[Two Years Ago, Volume I by Charles Kingsley]@TWC D-Link bookTwo Years Ago, Volume I CHAPTER X 11/56
Whether he had hopes of drawing iron tears down Pluto Radetzky's cheek, does not appear; but certainly the longer poem which had sprung from his fancy, at the urgent call of Messrs.
Brown and Younger, would have been likely to draw nothing but iron balls from Radetzky's cannon; or failing so vast an effect, an immediate external application to the poet himself of that famous herb Pantagruelion, cure for all public ills and private woes, which men call hemp.

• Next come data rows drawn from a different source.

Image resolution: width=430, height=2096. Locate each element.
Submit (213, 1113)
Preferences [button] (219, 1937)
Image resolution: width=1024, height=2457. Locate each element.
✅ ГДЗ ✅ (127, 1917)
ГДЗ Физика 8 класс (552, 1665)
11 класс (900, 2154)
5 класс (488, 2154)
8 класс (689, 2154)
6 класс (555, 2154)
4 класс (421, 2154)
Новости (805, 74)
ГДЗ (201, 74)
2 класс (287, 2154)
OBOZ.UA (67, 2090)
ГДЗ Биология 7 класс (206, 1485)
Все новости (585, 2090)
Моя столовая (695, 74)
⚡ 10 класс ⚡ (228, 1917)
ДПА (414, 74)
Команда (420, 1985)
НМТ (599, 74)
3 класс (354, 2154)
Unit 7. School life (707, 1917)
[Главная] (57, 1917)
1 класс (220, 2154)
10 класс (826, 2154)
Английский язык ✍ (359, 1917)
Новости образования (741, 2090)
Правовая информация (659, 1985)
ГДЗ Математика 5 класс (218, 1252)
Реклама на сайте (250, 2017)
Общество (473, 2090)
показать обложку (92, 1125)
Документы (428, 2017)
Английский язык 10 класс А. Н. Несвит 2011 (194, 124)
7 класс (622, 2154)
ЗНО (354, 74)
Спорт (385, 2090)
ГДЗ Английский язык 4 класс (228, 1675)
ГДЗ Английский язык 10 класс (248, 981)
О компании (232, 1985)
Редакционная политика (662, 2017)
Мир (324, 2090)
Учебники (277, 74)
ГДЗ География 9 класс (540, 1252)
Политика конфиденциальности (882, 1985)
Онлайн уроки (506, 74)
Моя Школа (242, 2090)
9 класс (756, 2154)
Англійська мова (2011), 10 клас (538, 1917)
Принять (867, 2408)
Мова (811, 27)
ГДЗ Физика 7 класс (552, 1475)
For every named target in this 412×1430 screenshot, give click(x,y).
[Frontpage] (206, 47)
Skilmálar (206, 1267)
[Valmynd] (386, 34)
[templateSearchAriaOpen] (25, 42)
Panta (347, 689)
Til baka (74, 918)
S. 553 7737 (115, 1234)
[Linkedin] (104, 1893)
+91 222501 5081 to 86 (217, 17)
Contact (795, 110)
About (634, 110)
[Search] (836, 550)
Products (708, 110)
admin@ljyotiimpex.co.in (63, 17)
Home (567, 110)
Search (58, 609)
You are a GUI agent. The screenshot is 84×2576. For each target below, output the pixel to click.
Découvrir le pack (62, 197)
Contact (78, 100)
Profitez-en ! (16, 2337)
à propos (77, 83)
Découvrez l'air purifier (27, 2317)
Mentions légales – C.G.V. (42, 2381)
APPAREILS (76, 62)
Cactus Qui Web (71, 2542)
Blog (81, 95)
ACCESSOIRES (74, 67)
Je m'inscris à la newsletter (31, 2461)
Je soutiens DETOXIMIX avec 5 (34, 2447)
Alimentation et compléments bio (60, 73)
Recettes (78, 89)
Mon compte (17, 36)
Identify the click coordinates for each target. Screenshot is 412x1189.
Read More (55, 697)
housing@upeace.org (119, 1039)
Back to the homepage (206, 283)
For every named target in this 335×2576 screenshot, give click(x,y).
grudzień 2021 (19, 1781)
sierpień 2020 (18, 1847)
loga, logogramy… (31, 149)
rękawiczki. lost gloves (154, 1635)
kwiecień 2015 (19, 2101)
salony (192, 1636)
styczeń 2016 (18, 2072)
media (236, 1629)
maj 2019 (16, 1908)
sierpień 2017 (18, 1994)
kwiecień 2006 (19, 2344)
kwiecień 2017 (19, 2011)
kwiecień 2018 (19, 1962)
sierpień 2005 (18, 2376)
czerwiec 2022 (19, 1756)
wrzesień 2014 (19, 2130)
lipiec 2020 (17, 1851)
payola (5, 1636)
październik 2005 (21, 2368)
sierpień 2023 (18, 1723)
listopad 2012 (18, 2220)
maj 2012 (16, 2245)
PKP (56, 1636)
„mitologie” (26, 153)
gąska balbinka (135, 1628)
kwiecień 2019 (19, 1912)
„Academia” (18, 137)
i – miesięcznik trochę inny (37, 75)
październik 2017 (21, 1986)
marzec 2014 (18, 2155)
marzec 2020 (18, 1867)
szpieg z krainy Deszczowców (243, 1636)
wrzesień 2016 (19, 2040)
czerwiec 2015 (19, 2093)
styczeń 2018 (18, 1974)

Nevertheless, it was a noble subject; one which ought surely to have been taken up by some of our poets, for if they do not make a noble poem of it, it will be their own fault.
I mean that sad and fantastic tragedy of Fra Dolcino and Margaret, which Signor Mariotti has lately given to the English public, in a book which, both for its matter and its manner, should be better known than it is. Elsley's soul had been filled (it would have been a dull one else) with the conception of the handsome and gifted patriot-monk, his soul delirious with, the dream of realising a perfect Church on earth; battling with tongue and pen, and at last with sword, against the villanies of pope and kaiser, and all the old devourers of the earth, cheered only by the wild love of her who had given up wealth, fame, friends, all which render life worth having, to die with him a death too horrible for words.
And he had conceived (and not altogether ill) a vision, in which, wandering along some bright Italian bay, he met Dolcino sitting, a spirit at rest but not yet glorified, waiting for the revival of that dead land for which he had died; and Margaret by him, dipping her scorched feet for ever in the cooling wave, and looking up to the hero for whom she had given up all, with eyes of everlasting love.